Doug Kelly, portfolio manager at William Jones Wealth Management, first started investing in the early 1980s when International Business Machines and AT&T made up a huge share of the S&P 500. He said meaningful market breadth is necessary for a strong rally. “For me, the more steady broadening out is what we hope for,” Kelly said. “You can’t have trillion-dollar stocks double every six months. That’s just not going to happen.” Kelly said he recently bought stocks outside of tech, snapping up home-improvement-company shares as the U.S. housing supply remains tight.
Pessimists have their pick of reasons to doubt the rebound. Some investors worry market consensus could be wrong about soft-landing bets or the Fed’s interest-rate plans. “Every step along the way for the past year and a half, the market has gotten some degree of complacency that the Fed was done or even reversing course. Those expectations have been repeatedly dashed,” said Yung-Yu Ma, chief investment officer at BMO Wealth Management.
The broader stock rally presents another challenge to the Fed. The wealth effect from stock-market gains can increase consumer spending, which, in turn, can boost corporate earnings and keep the economy churning. But spending can also add to inflation, putting pressure on the Fed to keep raising rates. Market sentiment has swung from one extreme to the other this year. Investors in early July were the most optimistic about stocks since 2021, according to the American Association of Individual Investors survey. But, sentiment is often considered a contrarian indicator, meaning that when the crowd feels heavily one way, some investors see it as a signal to do the opposite.

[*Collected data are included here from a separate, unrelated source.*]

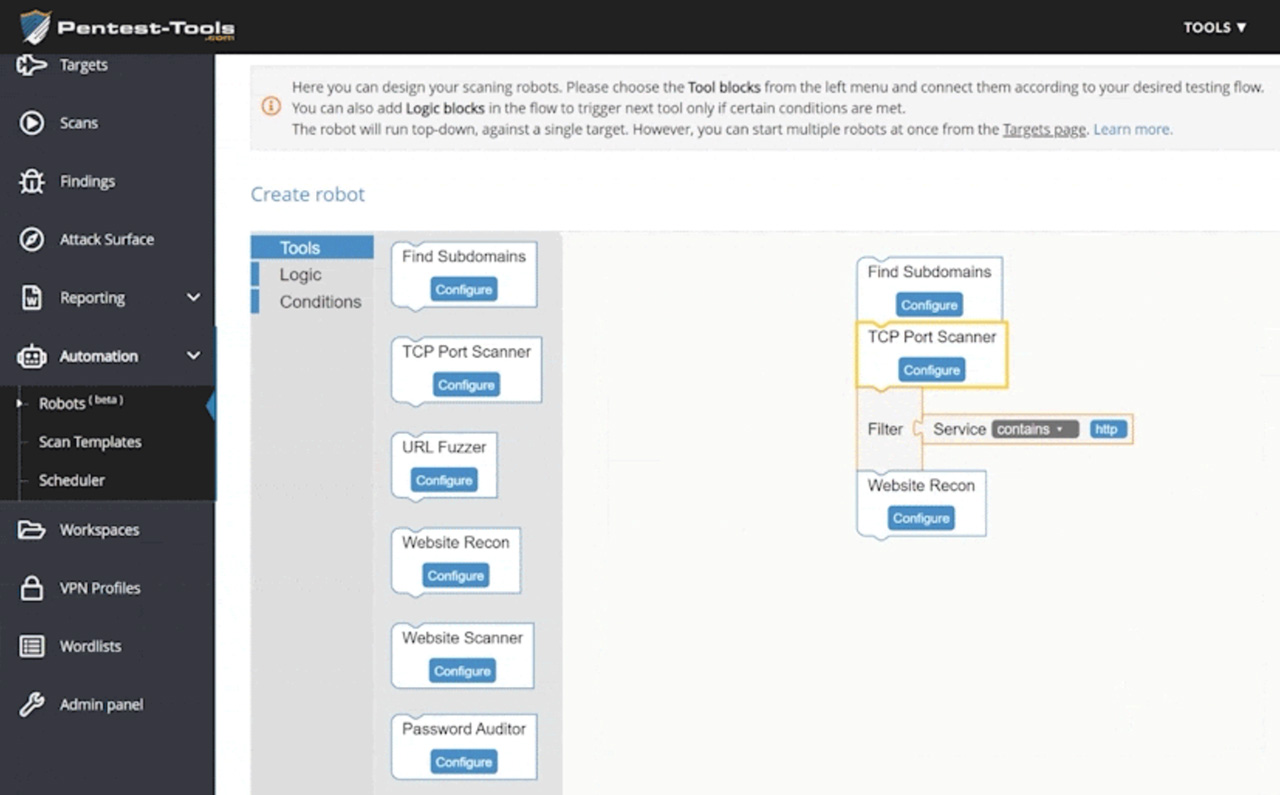
Task: Edit the 'http' value in the Filter block
Action: coord(1106,428)
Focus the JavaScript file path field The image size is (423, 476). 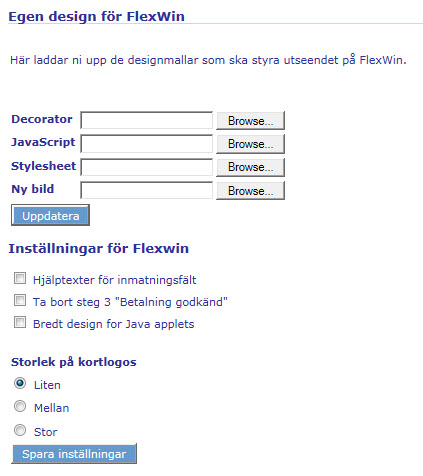pyautogui.click(x=146, y=144)
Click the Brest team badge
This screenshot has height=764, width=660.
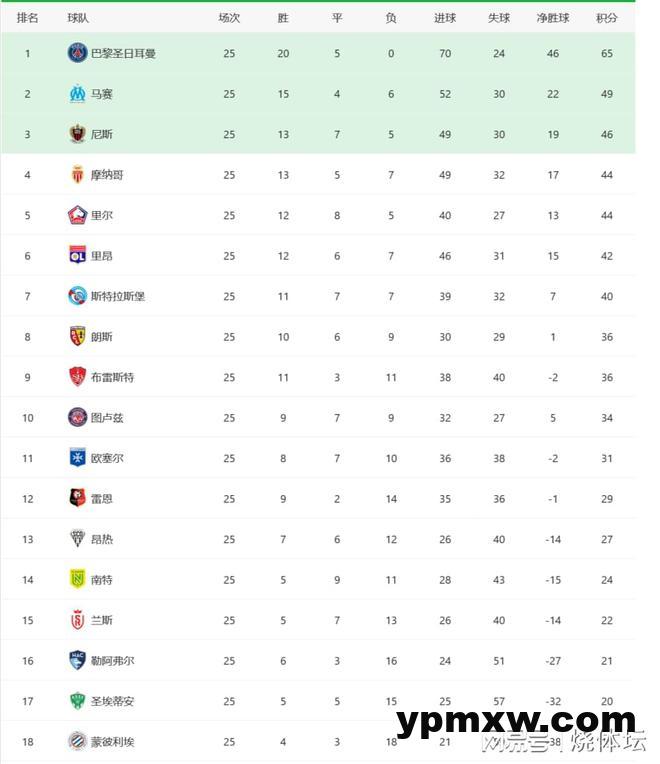coord(77,377)
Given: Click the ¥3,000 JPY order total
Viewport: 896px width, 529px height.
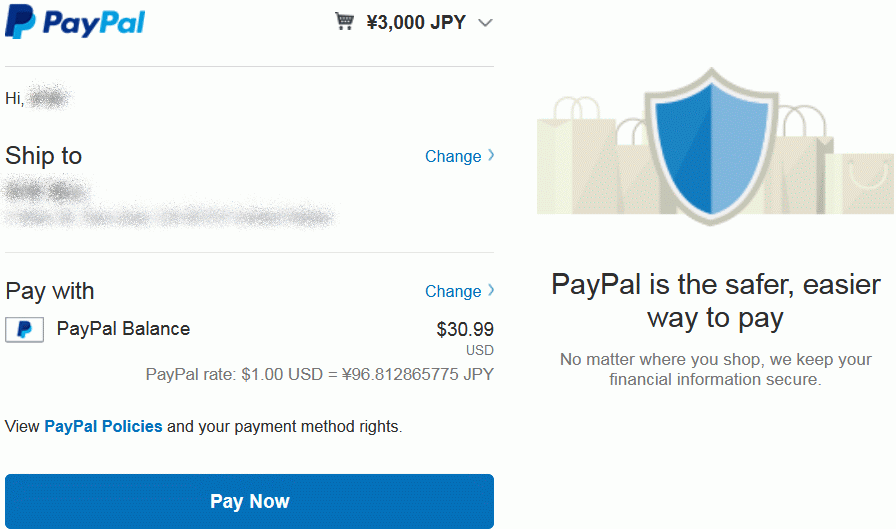Looking at the screenshot, I should click(416, 22).
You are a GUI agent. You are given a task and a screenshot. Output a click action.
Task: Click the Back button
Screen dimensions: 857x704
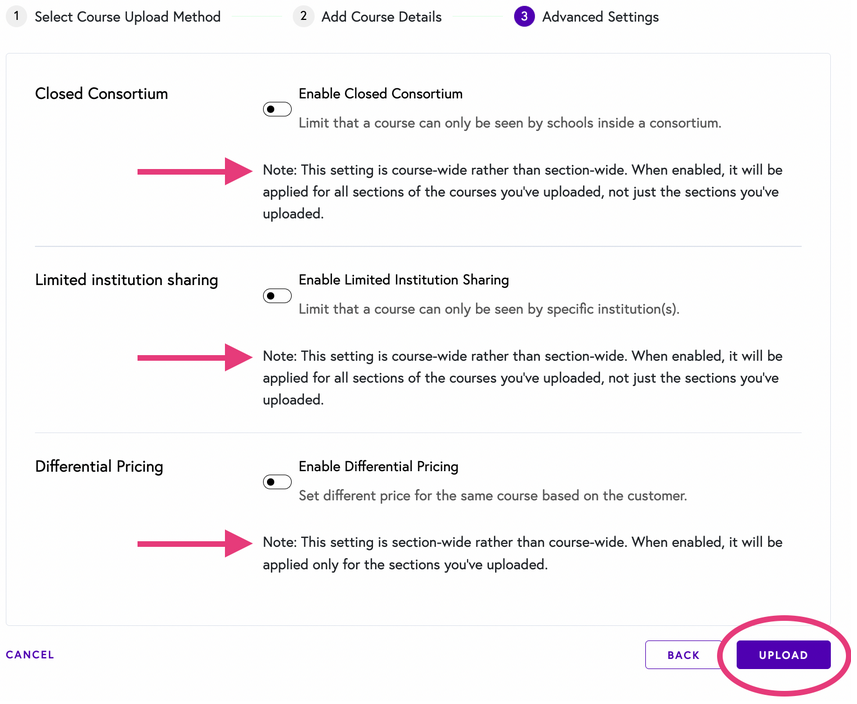(x=683, y=655)
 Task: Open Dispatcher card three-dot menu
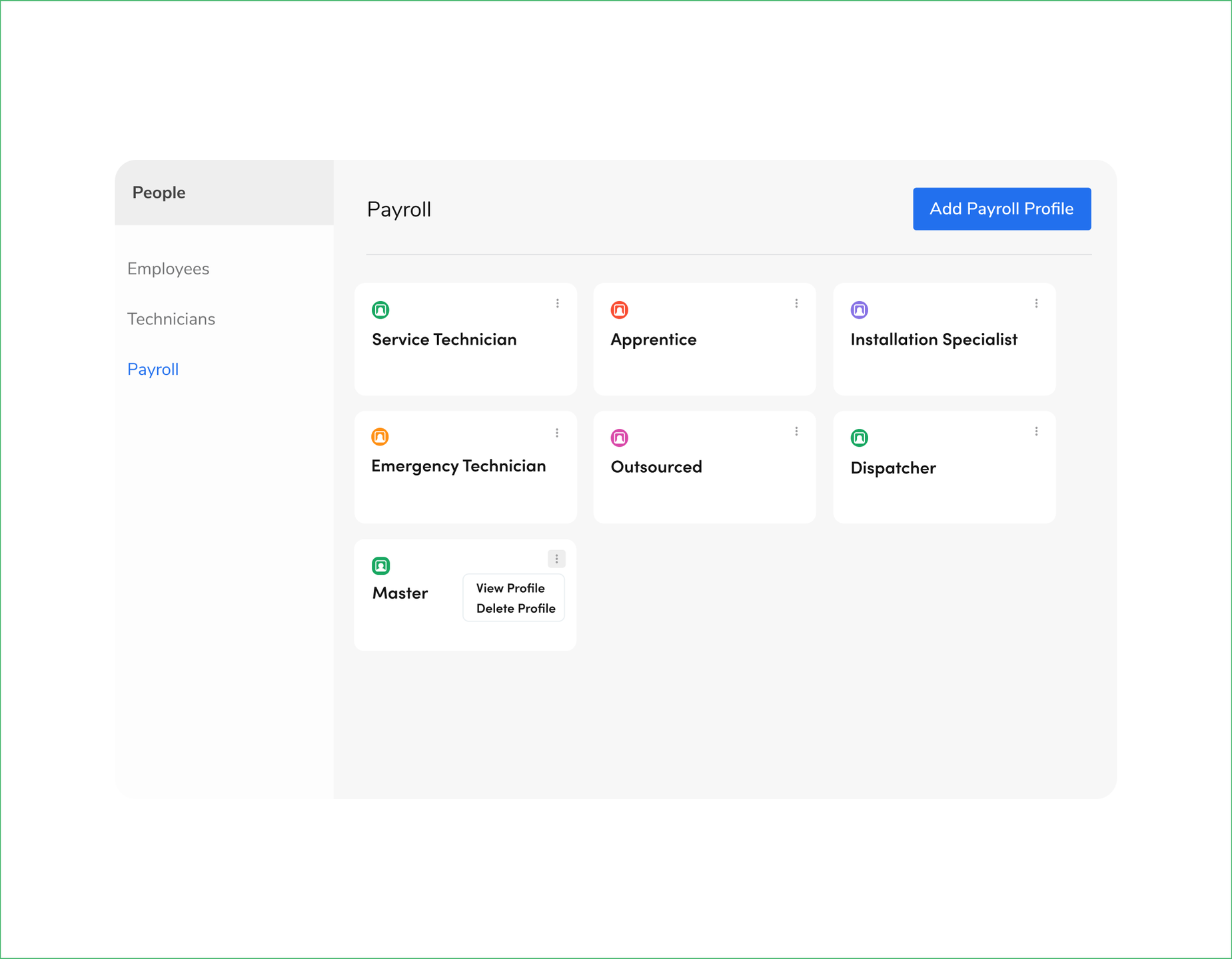click(x=1036, y=432)
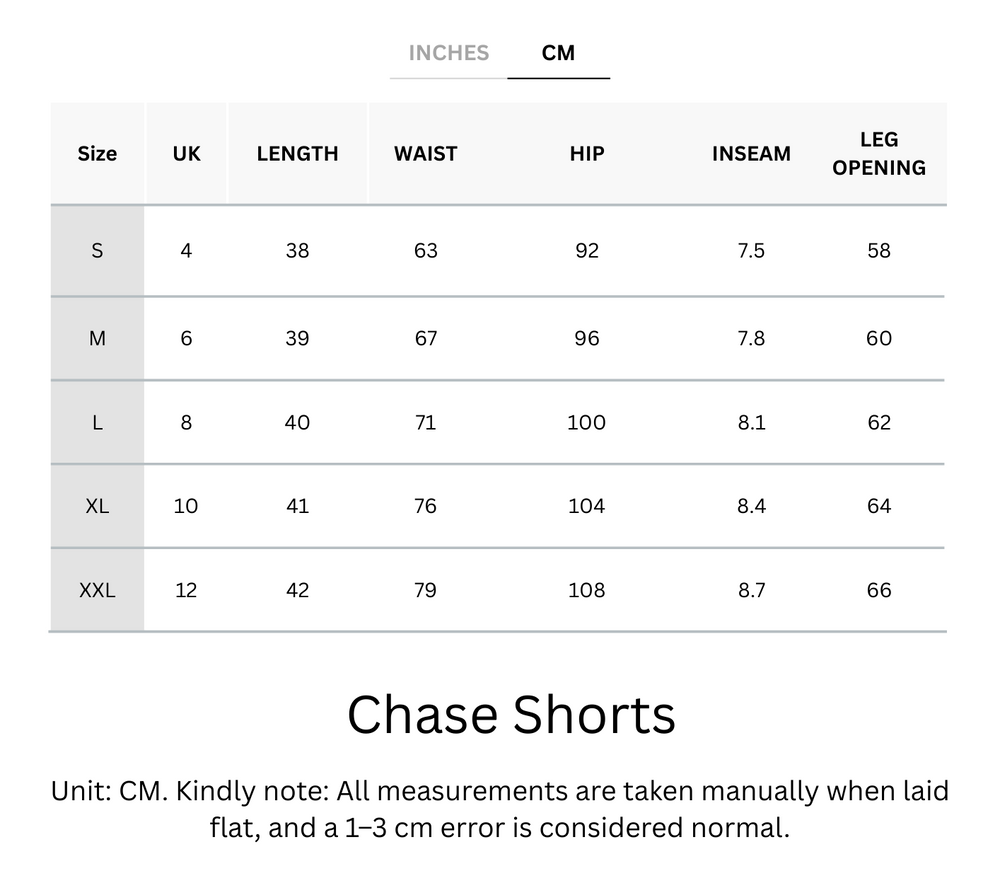The image size is (1000, 888).
Task: Click the hip value 100 for size L
Action: [585, 422]
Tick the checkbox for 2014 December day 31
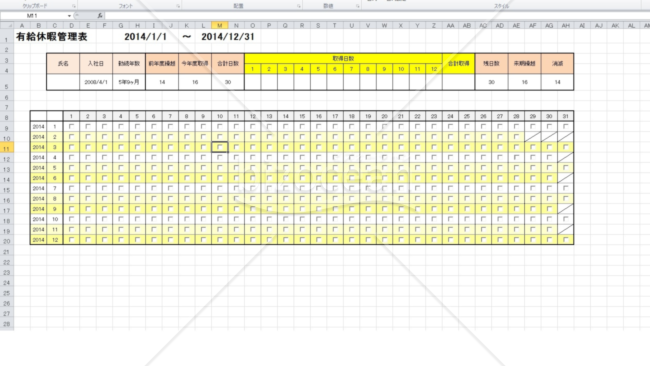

Stocks also look pricey relative to history after this year’s run-up. Investors often use the ratio of price to earnings as a gauge for whether stocks appear cheap or expensive. Companies in the S&P 500 are trading at about 19 times their projected earnings over the next 12 months, up from a multiple of roughly 17 at the beginning of the year and above the five-year average of 18.6. The information technology sector has a multiple of about 27.